Beyond phones, we have Nvidia's Shield Tablet, based on a Tegra K1 GPU with quad Cortex-A15 CPU cores and Kepler-class graphics. This device is an 8" tablet with a larger power envelope than a smartphone, but the architectural comparison should be interesting, with that caveat kept in mind. Also on hand is the Asus Memo Pad ME176C, a low-cost tablet based on Intel's Atom "Bay Trail" Z3745 SoC; this SoC features quad "Silvermont" cores and Intel HD Graphics.

Many of you are probably hoping for comparisons against one or two other significant competitors in the high-end smartphone space. We don't have those results below, but stay tuned.

Memory bandwidth



We don't know the exact DRAM configuration of the new iPhones. Since they use LPDDR3, the channels are narrower than in desktop memories, either 16 or 32 bits wide. The Stream results suggest the possibility of dual 32-bit memory channels running at 1333 MT/s, if the SoC is squeezing out every last drop of bandwidth. There's some warrant in the die images for the presence of dual SDRAM interfaces in the A8's I/O ring.

We do know that the A8's CPU cores are the only ones here that appear to reach the peak potential of the SoC's memory subsystem in Stream's copy test using a single software thread. Also, even with multiple threads, none of the other devices can match the peak transfer rates of the iPhone 6 and 6 Plus.

Geekbench
Geekbench runs natively on both iOS and Android, and it offers us a look at performance with just a single thread and with multiple threads. You can click on the button below to toggle between our single- and multi-threaded results.

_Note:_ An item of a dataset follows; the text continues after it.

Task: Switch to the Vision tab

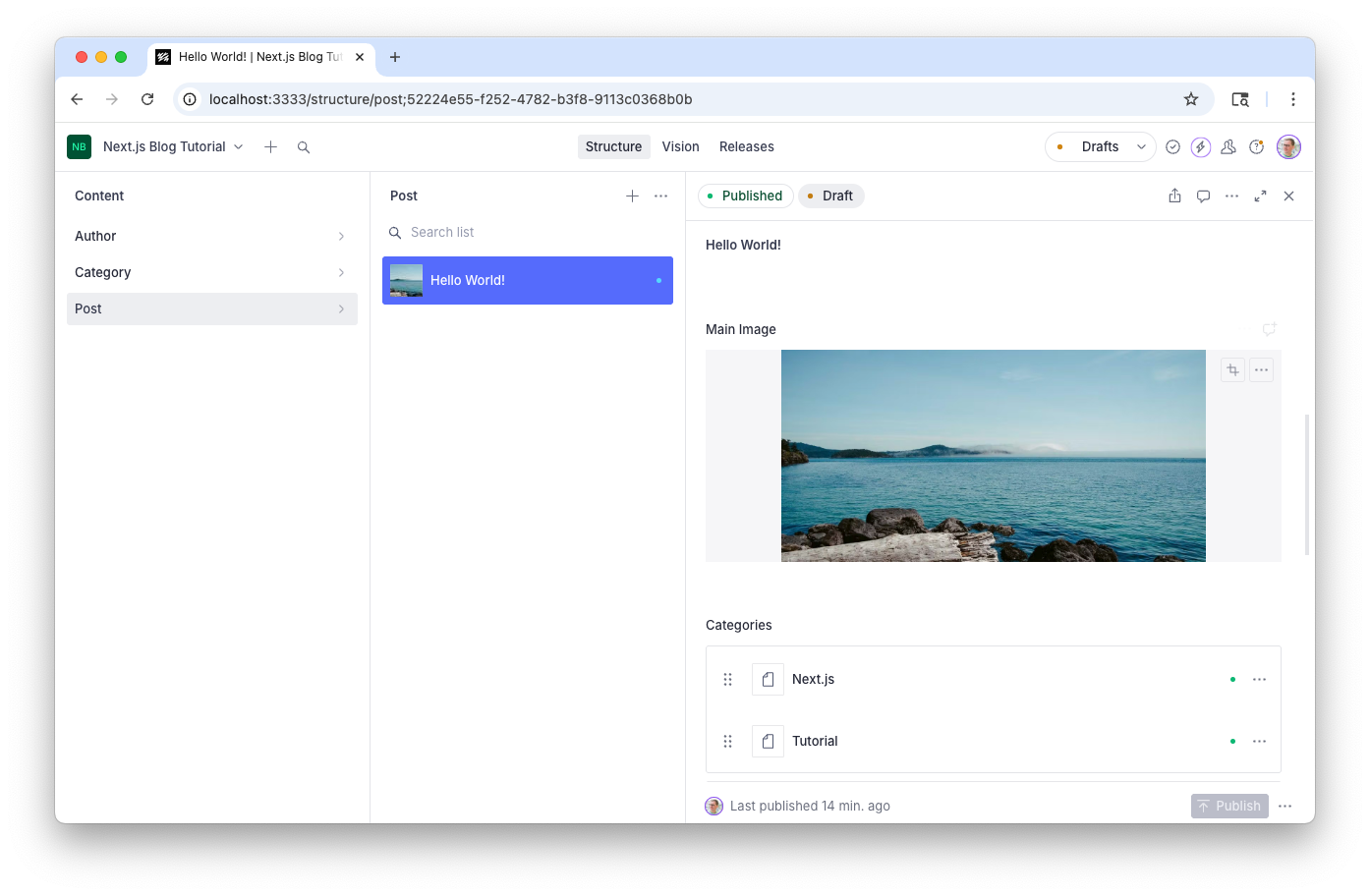Action: (680, 146)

Apple has carved out a substantial lead for itself in smartphone CPU performance, at least among the contenders we've tested. The A8 is far and away the fastest SoC here in single-threaded performance. What's more, even though the A8 has only two cores on tap, its multithreaded performance is more than competitive. Only the Shield Tablet, with four Cortex-A15s in a larger power envelope, outperforms the A8 in Geekbench's multithreaded tests.

Apple
iPhone 5S
Apple
iPhone 6
Difference
CPU clock frequency 1.3 GHz 1.4 GHz 7.7%
Geekbench overall 1407 1634 16%
Geekbench integer 1455 1667 15%
Geekbench floating point 1341 1578 18%

The A8's single-threaded CPU performance has risen by 16% overall in Geekbench, with the gains coming in both integer and floating-point math. As the table above illustrates, the performance improvements outstrip the increase in CPU clock frequency. The A8 may have a new dynamic frequency boost mode we don't know about, but in all likelihood, its CPU cores have been tweaked for increased per-clock throughput.

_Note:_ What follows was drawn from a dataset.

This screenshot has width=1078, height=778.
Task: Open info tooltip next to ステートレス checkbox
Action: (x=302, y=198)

Geekbench has a ton of component tests, but I'd like to call out one especially interesting result. The AES encryption test illustrates the impact of tailored acceleration instructions built into the ARMv8 instruction set. Apple's A7 and A8 SoCs are the only beneficiaries among the devices we've tested, but one can expect to see a similar boost in this test for other ARMv8-compatible SoCs.

Obviously, the iPhones' huge lead in this test is a bit unusual. I was concerned that the results from this component test would throw off Geekbench's overall integer and composite scores. After a little noodling around in a spreadsheet, though, I'm satisfied. Turns out Geekbench uses a geometric mean to compute its overall indexes, so outlier scores shouldn't have an outsized impact on the results.

Browser benchmarks




The new iPhones continue to perform well in these cross-platform, browser-based benchmarks. The closest competitors here, the L3 G3 and OnePlus One based on Qualcomm's Snapdragon 801, are clearly outclassed.

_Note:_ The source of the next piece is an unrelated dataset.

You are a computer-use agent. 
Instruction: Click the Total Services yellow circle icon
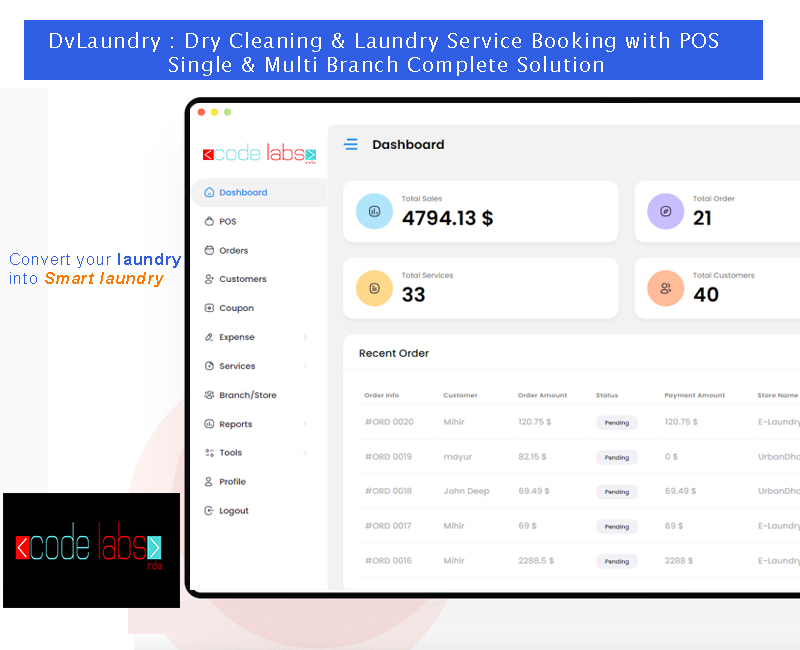(x=374, y=288)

Speaking of which, I've quietly slipped in some results from a couple of desktop processors, just to illustrate how close these mobile SoCs come to matching x86 CPUs with power envelopes nearly an order of magnitude higher. Remarkable, really.

BaseMark OS II


WebXprt






Intel has evangelized WebXprt pretty enthusiastically. We don't always like it when a company backs a particular benchmark, but given Intel's history there, I'm sure there's nothing to worry about. Right?

Regardless, the new iPhones take the top spot in WepXprt's overall index thanks to strong performance in each workload. However you slice it, really, the A8 SoC has some of the highest CPU performance of any mobile device we've tested.